As much as 15 percent of the workforce at tobacco-related companies in East Java, Indonesia—or more than 23,000 workers—are at risk of being laid off this year, according to a story in the The Jakarta Post.
Based on 2014 data, the number of people working in East Java’s tobacco and tobacco products industrial (IHT) sector was 159,117, according to East Java Chamber of Commerce and Industry (Kadin) vice chairman Dedi Suhajadi.

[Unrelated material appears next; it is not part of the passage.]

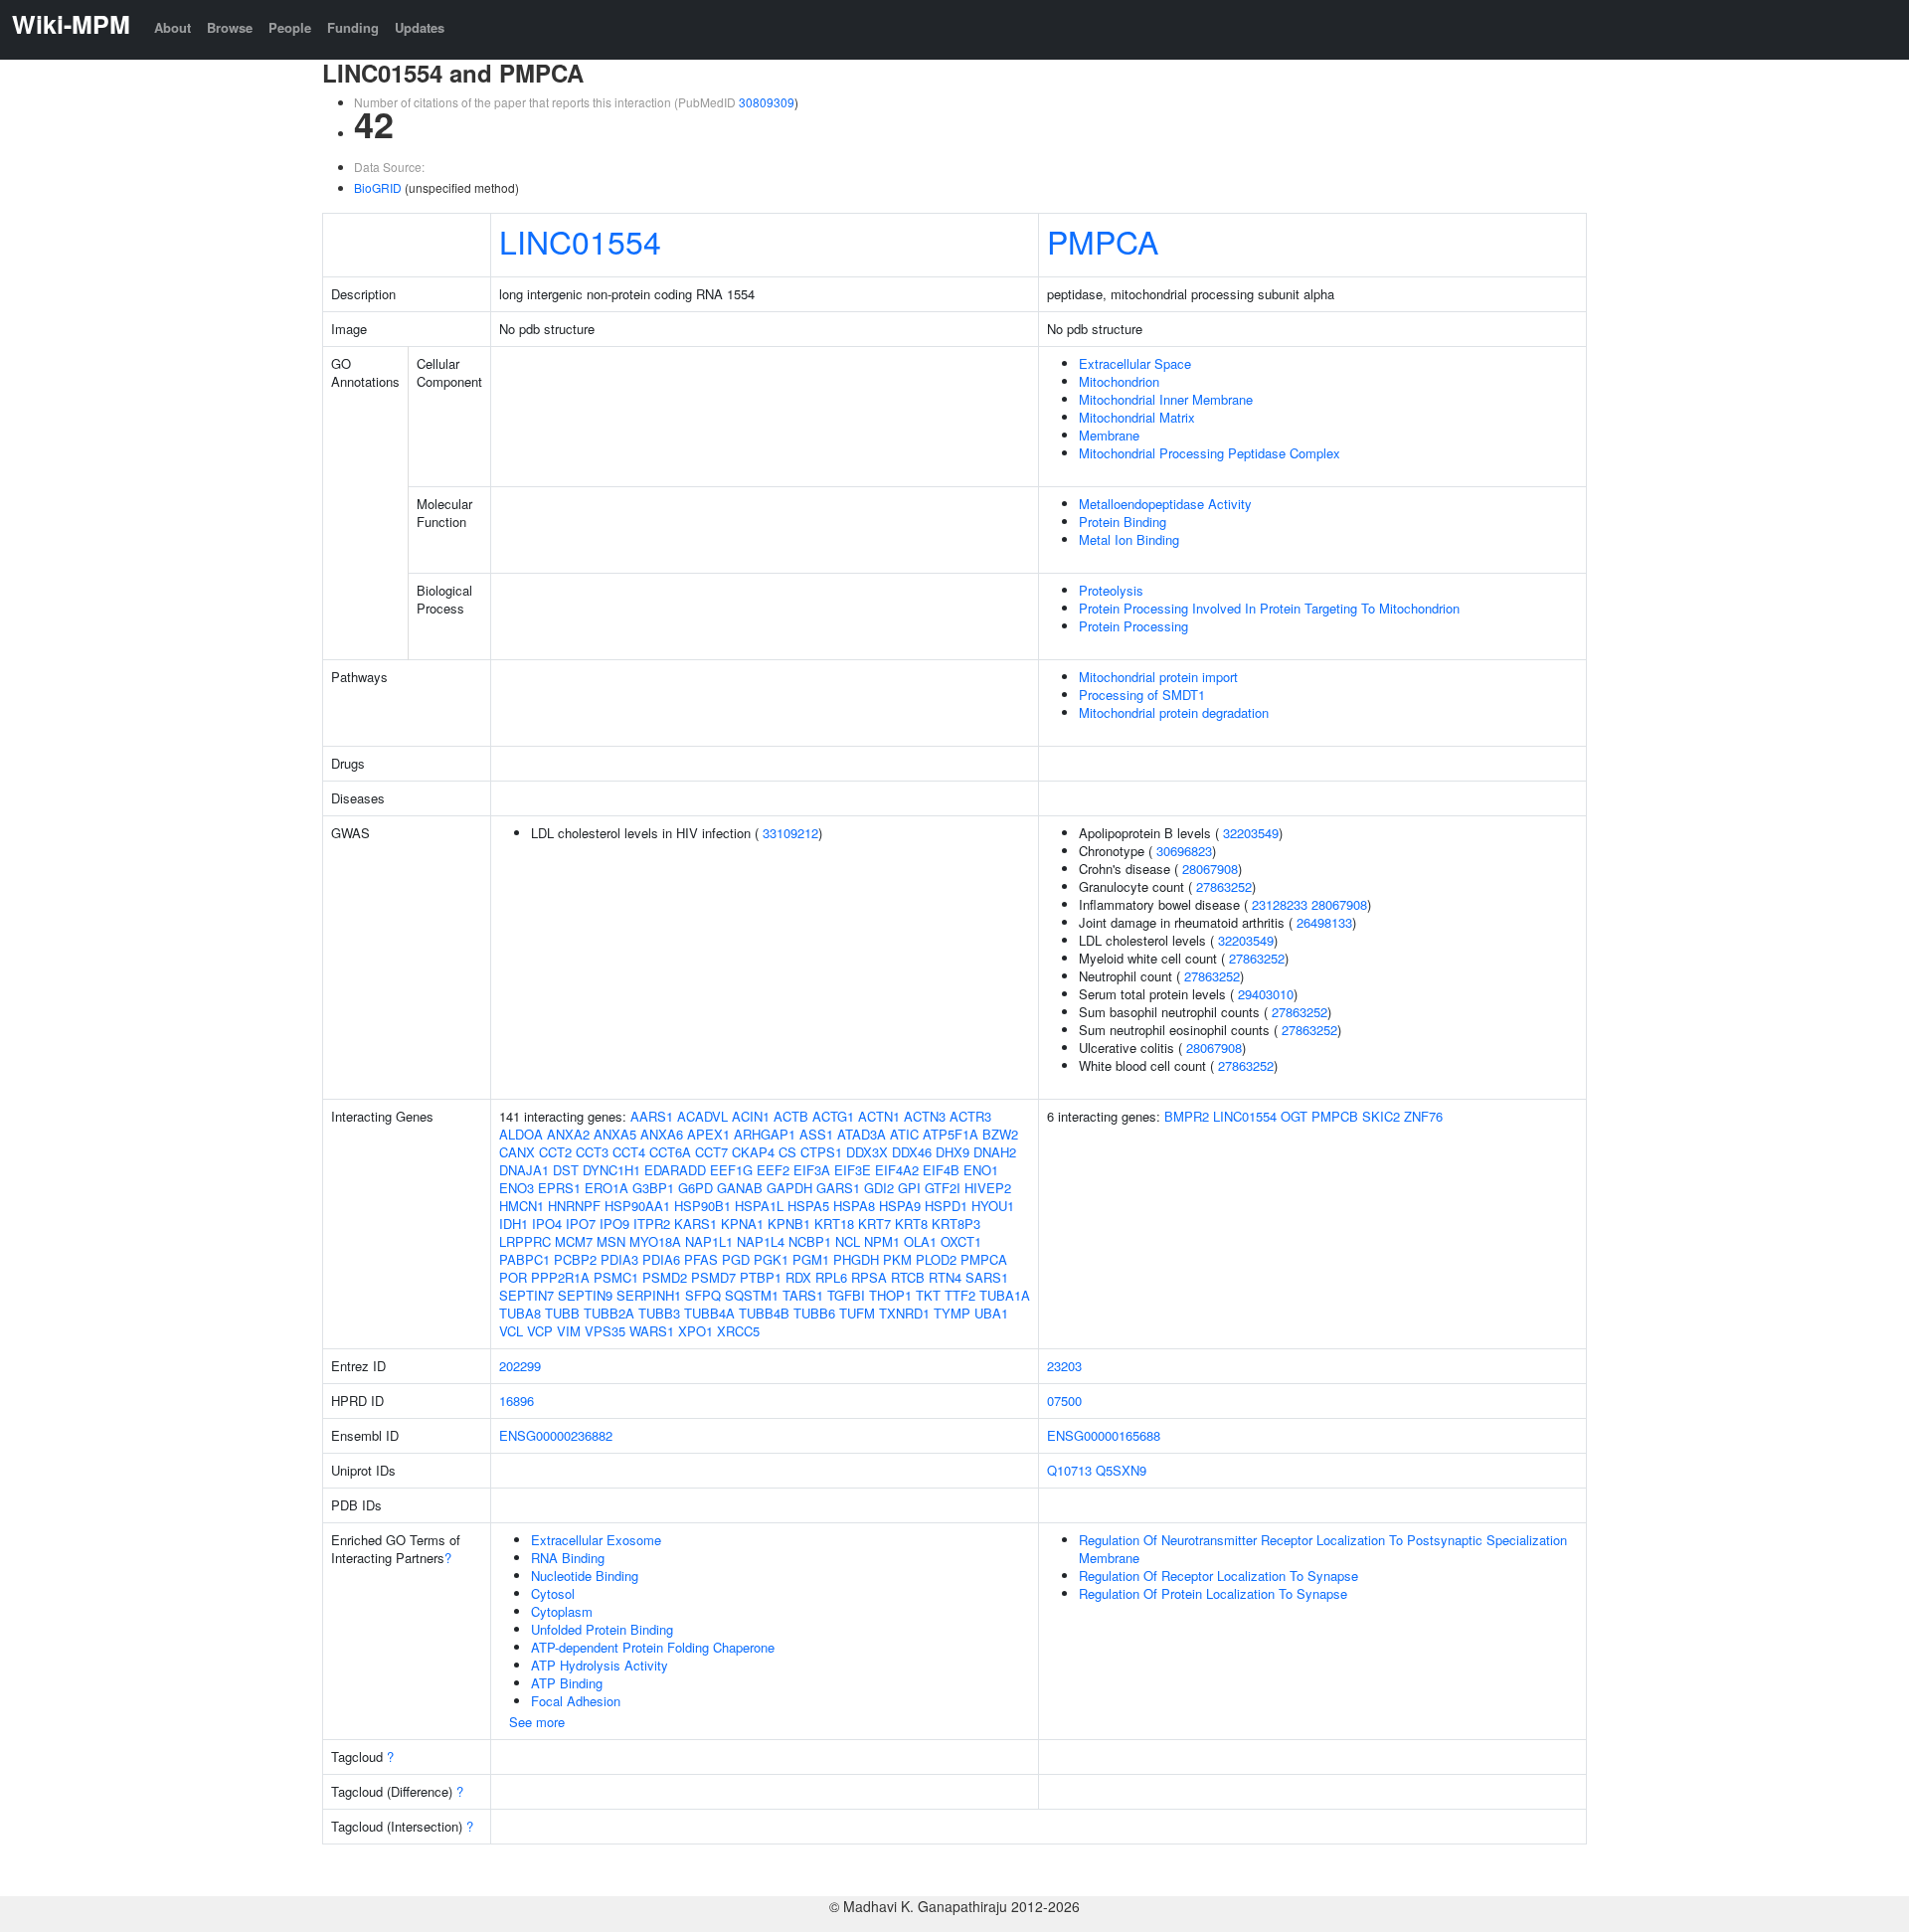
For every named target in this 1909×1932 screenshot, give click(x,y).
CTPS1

The sector’s workforce also decreased by 21,300 workers in 2014 from 180,466 workers in 2013.
“Many IHT entrepreneurs are affected,” Dedi said. “This is attributable to the annual increase in tobacco tax, government regulations and groups that interfere with the concentration of IHT entrepreneurs in meeting tax obligations.”
The government raised the IHT tax target to IDR141.7 trillion in 2015 from IDR111.21 trillion in 2014. Over the past five years, the average increase in IHT tax was 16.09 percent.
Data from the East Java Manpower and Transmigration Office indicated that 790 IHT companies were still operating in 2014, however, only about 200 were producing on a regular basis. In 2011, there were about 1,100 cigarette factories, according to Dedi.
“Those that have gone out of business are small- and medium-scale factories. Only the large-scale companies are surviving,” said Dedi.
Between 2009 and 2013, approximately 4,900 cigarette factories closed their doors.